During the last meetings of the ECB and the Fed - he specifies - it was reiterated that the expansionary monetary policy measures will remain in force for a long time. Indeed, the American central bank has revised the historical inflation target of 2% to a variable average of around 2%, leaving the assumption that it will tolerate a growth rate in consumer prices above this threshold’.

‘The interventions of the central banks - he notes - have pushed yields close to zero or even into negative territory, as in the case of bonds in Swiss francs. In a similar context, the investor finds himself in the position of having to take on a higher level of risk and therefore finds himself irremediably investing in shares. The SMI index is also favoured by its defensive characteristics, thanks to its overweighting in the food and pharmaceutical sectors, characterised by constantly growing profits and turnover’.
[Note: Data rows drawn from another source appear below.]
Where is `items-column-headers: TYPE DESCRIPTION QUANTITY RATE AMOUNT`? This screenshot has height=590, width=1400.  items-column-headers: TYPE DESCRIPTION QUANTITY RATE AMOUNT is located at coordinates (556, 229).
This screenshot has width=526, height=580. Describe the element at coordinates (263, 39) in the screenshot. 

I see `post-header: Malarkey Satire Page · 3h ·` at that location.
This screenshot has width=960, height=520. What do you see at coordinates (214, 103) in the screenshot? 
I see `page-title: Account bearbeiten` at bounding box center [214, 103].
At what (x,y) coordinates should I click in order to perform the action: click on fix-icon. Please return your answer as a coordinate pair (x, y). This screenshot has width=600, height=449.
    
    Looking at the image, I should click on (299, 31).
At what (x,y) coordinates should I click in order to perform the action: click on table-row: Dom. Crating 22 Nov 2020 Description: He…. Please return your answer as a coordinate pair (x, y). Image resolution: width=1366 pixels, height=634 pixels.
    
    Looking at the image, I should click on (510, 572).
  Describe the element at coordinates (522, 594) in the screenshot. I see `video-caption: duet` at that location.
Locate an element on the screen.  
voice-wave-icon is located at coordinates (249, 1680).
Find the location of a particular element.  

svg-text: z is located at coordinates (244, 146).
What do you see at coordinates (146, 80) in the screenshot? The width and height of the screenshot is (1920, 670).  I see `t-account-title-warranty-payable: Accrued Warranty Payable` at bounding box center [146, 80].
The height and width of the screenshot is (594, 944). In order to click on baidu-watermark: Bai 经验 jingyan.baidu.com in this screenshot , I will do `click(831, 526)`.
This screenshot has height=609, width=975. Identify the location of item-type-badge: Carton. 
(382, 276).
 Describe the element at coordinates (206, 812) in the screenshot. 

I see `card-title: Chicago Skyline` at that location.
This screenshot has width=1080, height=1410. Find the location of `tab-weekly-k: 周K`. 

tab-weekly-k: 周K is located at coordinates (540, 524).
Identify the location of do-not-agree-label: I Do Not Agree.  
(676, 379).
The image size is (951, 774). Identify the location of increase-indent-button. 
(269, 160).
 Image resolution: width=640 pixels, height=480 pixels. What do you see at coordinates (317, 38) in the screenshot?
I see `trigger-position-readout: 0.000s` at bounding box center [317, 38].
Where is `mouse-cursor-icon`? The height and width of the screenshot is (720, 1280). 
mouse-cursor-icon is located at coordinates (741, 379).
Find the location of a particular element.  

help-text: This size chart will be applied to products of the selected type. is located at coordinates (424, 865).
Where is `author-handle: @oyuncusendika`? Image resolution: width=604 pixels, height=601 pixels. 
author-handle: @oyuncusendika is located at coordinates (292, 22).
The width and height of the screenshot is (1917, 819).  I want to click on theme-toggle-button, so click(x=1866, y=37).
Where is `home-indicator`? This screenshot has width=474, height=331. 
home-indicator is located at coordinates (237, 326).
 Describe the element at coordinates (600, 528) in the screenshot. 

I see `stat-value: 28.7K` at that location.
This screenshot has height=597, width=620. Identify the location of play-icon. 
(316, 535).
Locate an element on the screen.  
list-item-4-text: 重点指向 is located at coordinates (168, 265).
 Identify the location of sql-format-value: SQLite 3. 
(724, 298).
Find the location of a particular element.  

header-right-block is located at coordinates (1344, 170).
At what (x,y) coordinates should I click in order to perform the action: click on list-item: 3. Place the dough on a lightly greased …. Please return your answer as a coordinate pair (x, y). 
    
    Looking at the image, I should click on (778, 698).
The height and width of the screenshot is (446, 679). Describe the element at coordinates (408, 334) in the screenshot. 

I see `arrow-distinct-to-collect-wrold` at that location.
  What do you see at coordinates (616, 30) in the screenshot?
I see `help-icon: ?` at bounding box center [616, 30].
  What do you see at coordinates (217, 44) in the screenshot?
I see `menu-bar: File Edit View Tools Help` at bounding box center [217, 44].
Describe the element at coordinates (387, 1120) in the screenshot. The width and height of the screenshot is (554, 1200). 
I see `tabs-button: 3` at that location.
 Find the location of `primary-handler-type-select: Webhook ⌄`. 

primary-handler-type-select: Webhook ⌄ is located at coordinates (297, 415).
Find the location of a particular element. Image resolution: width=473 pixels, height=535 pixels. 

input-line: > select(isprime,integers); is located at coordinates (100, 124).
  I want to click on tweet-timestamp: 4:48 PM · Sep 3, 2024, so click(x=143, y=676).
“Despite the unconditional support of central banks - he concludes - the stock markets could experience setbacks. The disturbing factors to which maximum attention must be paid are in particular the uncertainty generated by the American presidential votes in early November, especially after Trump’s recent recovery in the polls. The evolution of the new coronavirus cases will also be important. In this regard, it is also to be hoped that the markets will not be disappointed by any delay in the development of an effective vaccine. Finally, we should not forget the lack of results so far in the negotiations between the British government and the EU on Brexit. If an agreement is not reached, negative repercussions on the main stock markets cannot be excluded’.

A volatile 2020

The world stock markets - explains Sascha Kever, asset manager of the Lugano PKB - have experienced an extremely volatile 2020, and Switzerland was clearly no exception. To get an idea, just look at the trend of the SMI, which today is practically on the same level as at the end of the year, but passing from + 6% in February and -28% in mid-March ».

Optimistic view

‘Basically - he continues - in our opinion the markets still have potential, but we need to have an adequate time horizon. In the short term, the international agenda presents us with a series of important events, including the American elections, which suggest caution’.

‘In the long term, however - he continues - we believe that the stock markets will still benefit from the joint action of governments and central banks, as well as from dividend yields that clearly exceed the bond equivalent’. ‘The Swiss market - he observes - offers investors a very interesting underlying stability, guaranteed by several large multinationals active in the defensive sector, think of Nestlé, Novartis and Roche. Clearly, the lack of large technology-related companies, which this year are taking advantage of what appears to be a real digital revolution, is taking some of the life out of a period like this; however, we believe that in the long term the regular moments of volatility will tend to mitigate this aspect’.

‘The markets - comments Kever - have adapted relatively quickly to the novelty of the pandemic, trusting the intervention of governments and central banks, and focusing on the recovery (which is underway). Even in the past, if we think of terrorism, the financial crisis and the European crisis, for example, we have seen similar behaviour. As long as governments show they have the pandemic under control and the danger of a new general lockdown will remain very low, it is likely that markets are less sensitive to the virus, also by virtue of expectations for a vaccine’.